=== Section Start ===
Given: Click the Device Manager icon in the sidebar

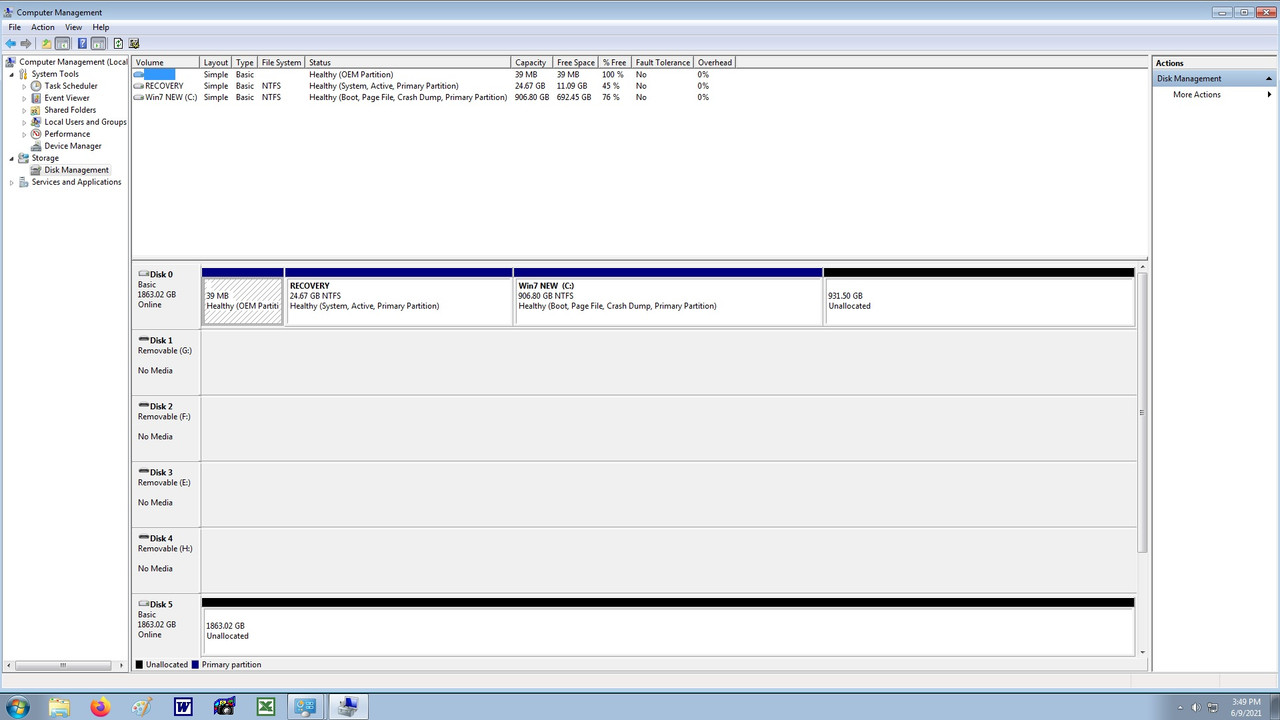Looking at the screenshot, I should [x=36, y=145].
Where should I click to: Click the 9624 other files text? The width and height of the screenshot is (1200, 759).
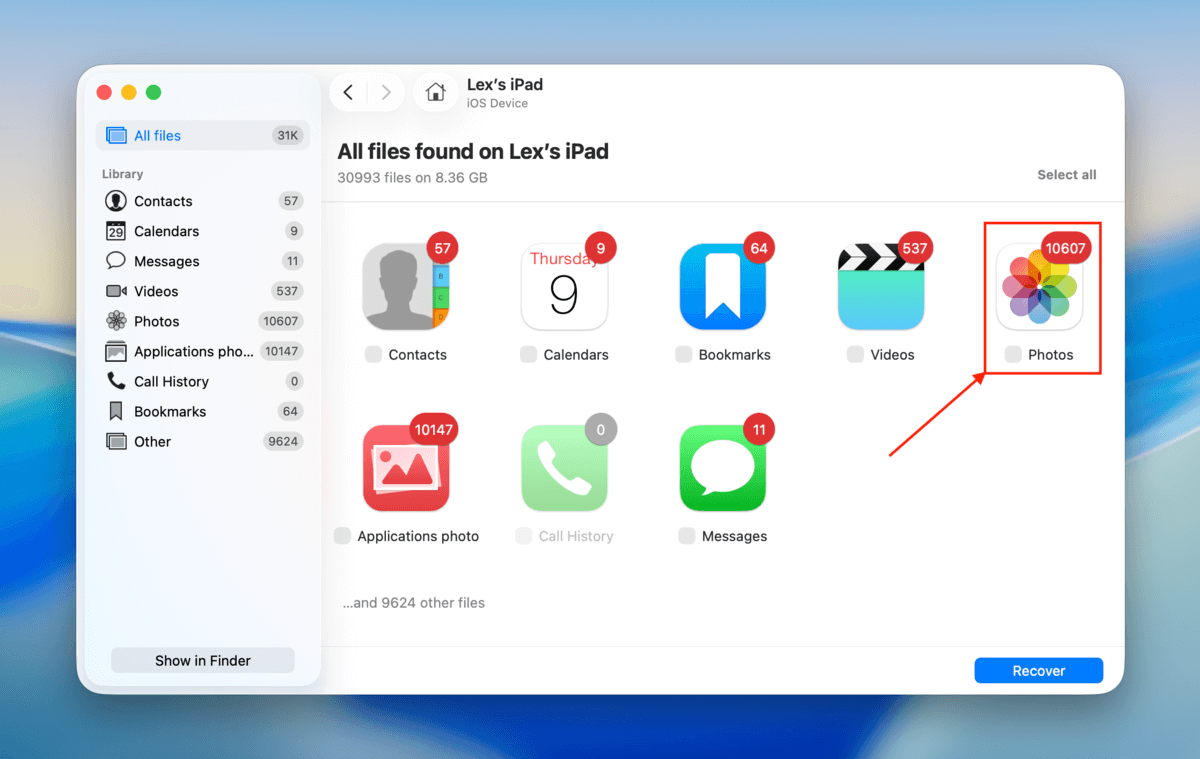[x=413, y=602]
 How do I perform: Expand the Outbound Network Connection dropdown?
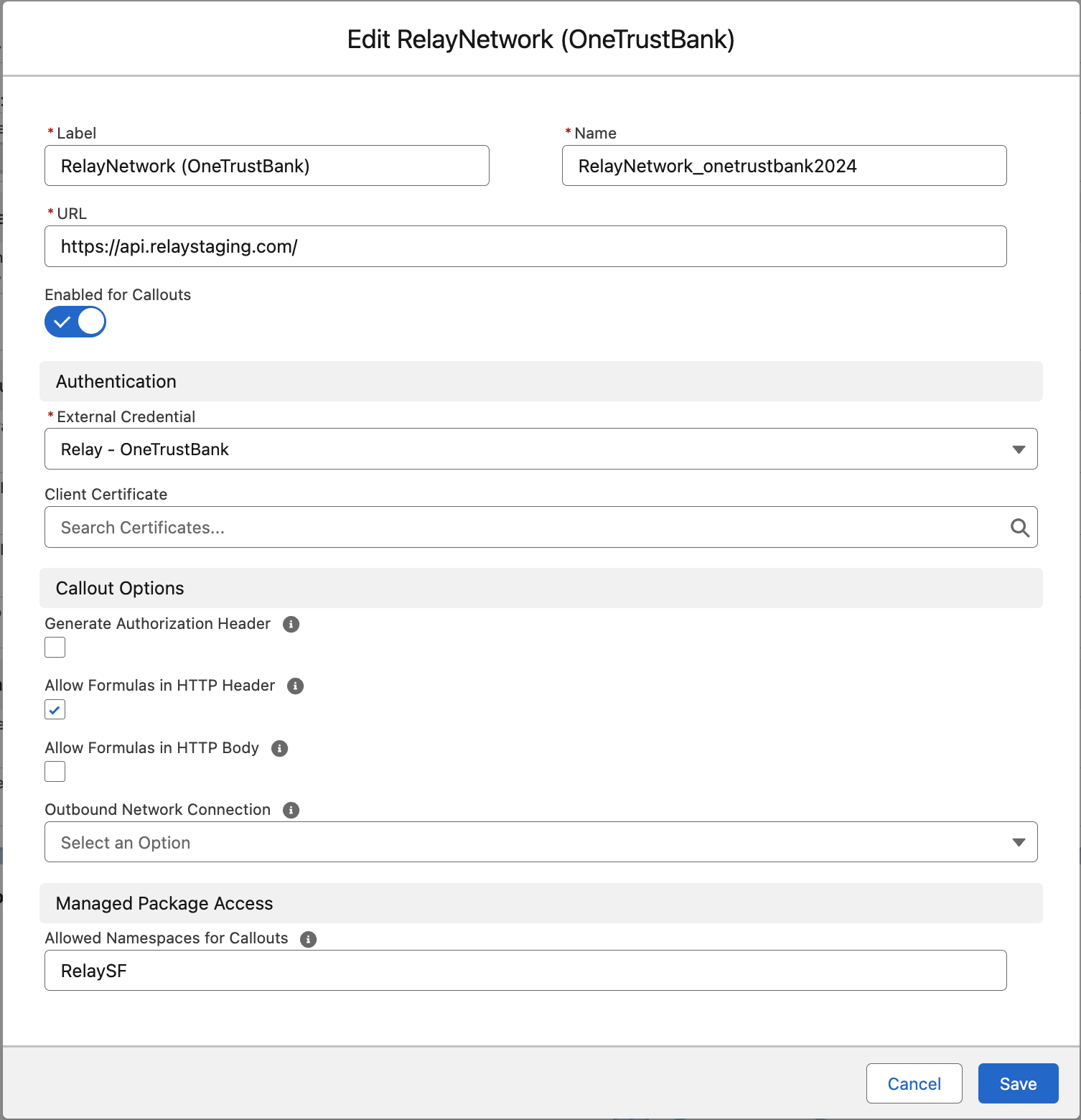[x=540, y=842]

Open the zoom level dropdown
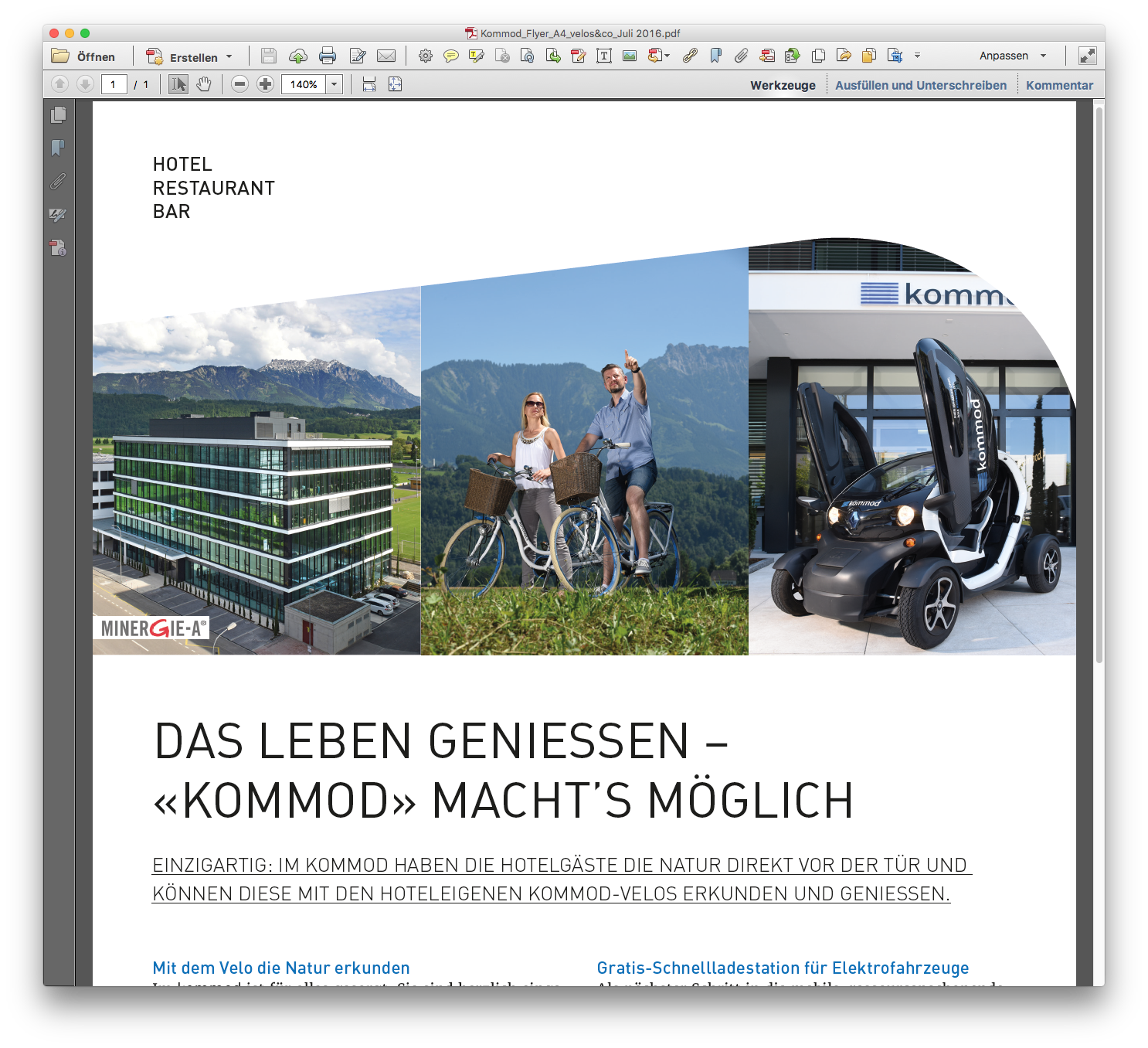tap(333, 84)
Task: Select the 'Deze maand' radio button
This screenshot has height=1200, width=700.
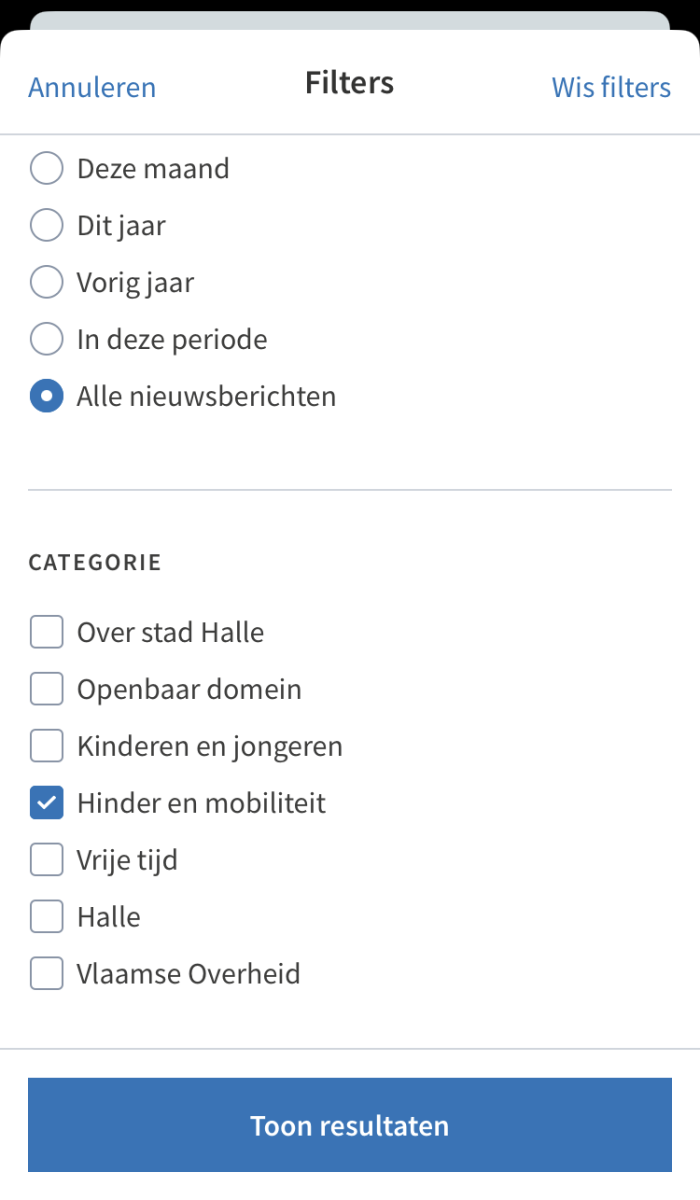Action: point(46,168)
=== Section End ===
- [PROBLEM DETAILS] Line by line, return the listing above exactly, leaving out its pictures.

- [ANSWER SPACE]
Given: Click the Device Manager icon in the sidebar

Looking at the screenshot, I should [x=36, y=145].
Where should I click to: Click the 9624 other files text? The width and height of the screenshot is (1200, 759).
[x=413, y=602]
 How do I perform: Expand the Outbound Network Connection dropdown?
[x=540, y=842]

Open the zoom level dropdown
tap(333, 84)
Task: Select the 'Deze maand' radio button
This screenshot has height=1200, width=700.
Action: point(46,168)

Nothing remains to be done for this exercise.